La Plaza de España es el meollo actual de la villa de Vejer, como dije antes. En su centro, en una gran isleta, desde 1957 se sitúa la Fuente de los Pescaitos, rodeada de bancos y de palmeras. Todo el conjunto cerámico que adorna la fuente y los bancos procede de Triana.




Todo esto que he venido describiendo, con cierta brevedad, lo fuimos visitando con Jesús Pozuelo a lo largo de dos horas. En Vejer, su grupo guiado estuvo formado por ocho personas. Tengo que decir que, de las visitas que he hecho con Ispavilia, esta ha sido la que me ha gustado en mayor medida. En Sevilla, he realizado cuatro rutas, y ninguna me ha defraudado, pero en Vejer noté más la diferencia que hay, entre deambular solo por un pueblo desconocido, y hacer un recorrido con alguien que sabe y que te va explicando lo que vas viendo. Por mi parte, chapeau para Ispavilia y para Jesús.

Tras acabar, mi madre y yo decidimos almorzar como está mandado, y para ello regresamos a la Calle Corredera. Allí, nos sentamos en la terraza del Hakuna Tapas, un negocio que, por lo visto, solo lleva abierto desde marzo. No suelo poner fotos de platos, pero ahora voy a hacerlo, porque las dos tapas que degusté fueron una delicia. En primer lugar, pedí un Tartar de Atún de Almadraba. En esa zona de Cádiz, es casi un delito no tomar atún cuando se come. Esta vez, el pescado venía servido sobre un pan brioche tostado, untado con una emulsión de sésamo. 

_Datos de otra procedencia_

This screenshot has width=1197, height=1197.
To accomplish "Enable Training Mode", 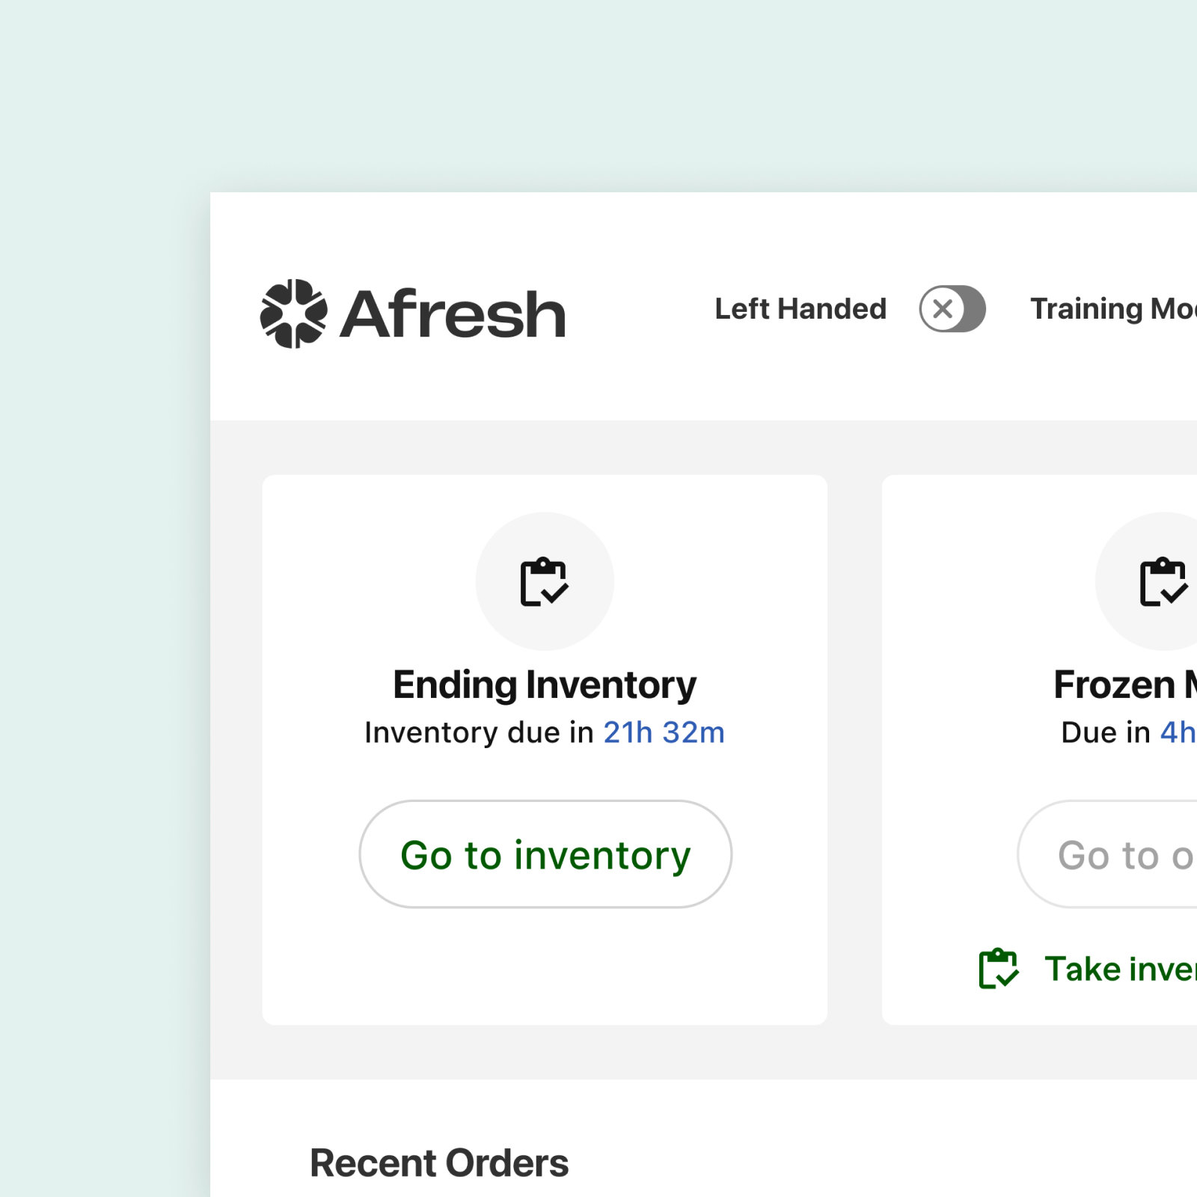I will coord(1115,308).

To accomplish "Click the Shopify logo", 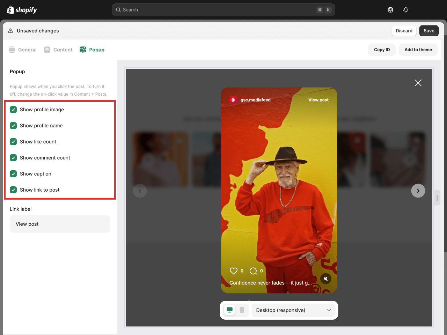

En segundo lugar, pedí Gambones al Ajillo y Manzanilla. Estaban servidos con chips de ajo. En vista del saborazo que tenía este plato, y también el otro, no he podido evitar ser tan detallista con lo que tomé. 


Eso sí, si en La Corredera, por la mañana, no hubo manera de desayunar nada que no fuera un brunch, para almorzar no menguó el nivel de modernez. En efecto, todos los bares que vi tenían un toque cool, incluido el Hakuna Tapas, donde hay que perderle el miedo a soltar 12 euros por cada por plato. En este caso, no obstante, el dinero estuvo muy bien gastado.

En definitiva, en 2005 estuve en Vejer de la Frontera, pero no recordaba nada de lo que vi. Sabía, por referencias, que es uno de los pueblos más bonitos de la provincia de Cádiz, de Andalucía, y de España, pero no tenía en la cabeza ni una sola imagen de sus calles, ni de sus edificios. Realmente, no sé en qué estaba pensando cuando fui hace 19 años. Pese a esto, me he desquitado, y ahora ya puedo decir, por mí mismo, que Vejer de la Frontera es una población que todo el mundo debería conocer.


Reto Viajero POBLACIONES ESENCIALES DE ESPAÑA
Visitado VEJER DE LA FRONTERA.
En 2005 (primera visita), % de Poblaciones Esenciales ya visitadas en la Provincia de Cádiz: 64'3% (hoy día 78'6%).
En 2005 (primera visita), % de Poblaciones Esenciales de España ya visitadas: 23'3% (hoy día 36'3%).

Reto Viajero MUNICIPIOS DE ANDALUCÍA
Visitado VEJER DE LA FRONTERA.
En 2005 (primera visita), % de Municipios ya visitados en la Provincia de Cádiz: 31'8% (hoy día 59'1%).
En 2005 (primera visita), % de Municipios de Andalucía ya visitados: 9'2% (hoy día 21'8%).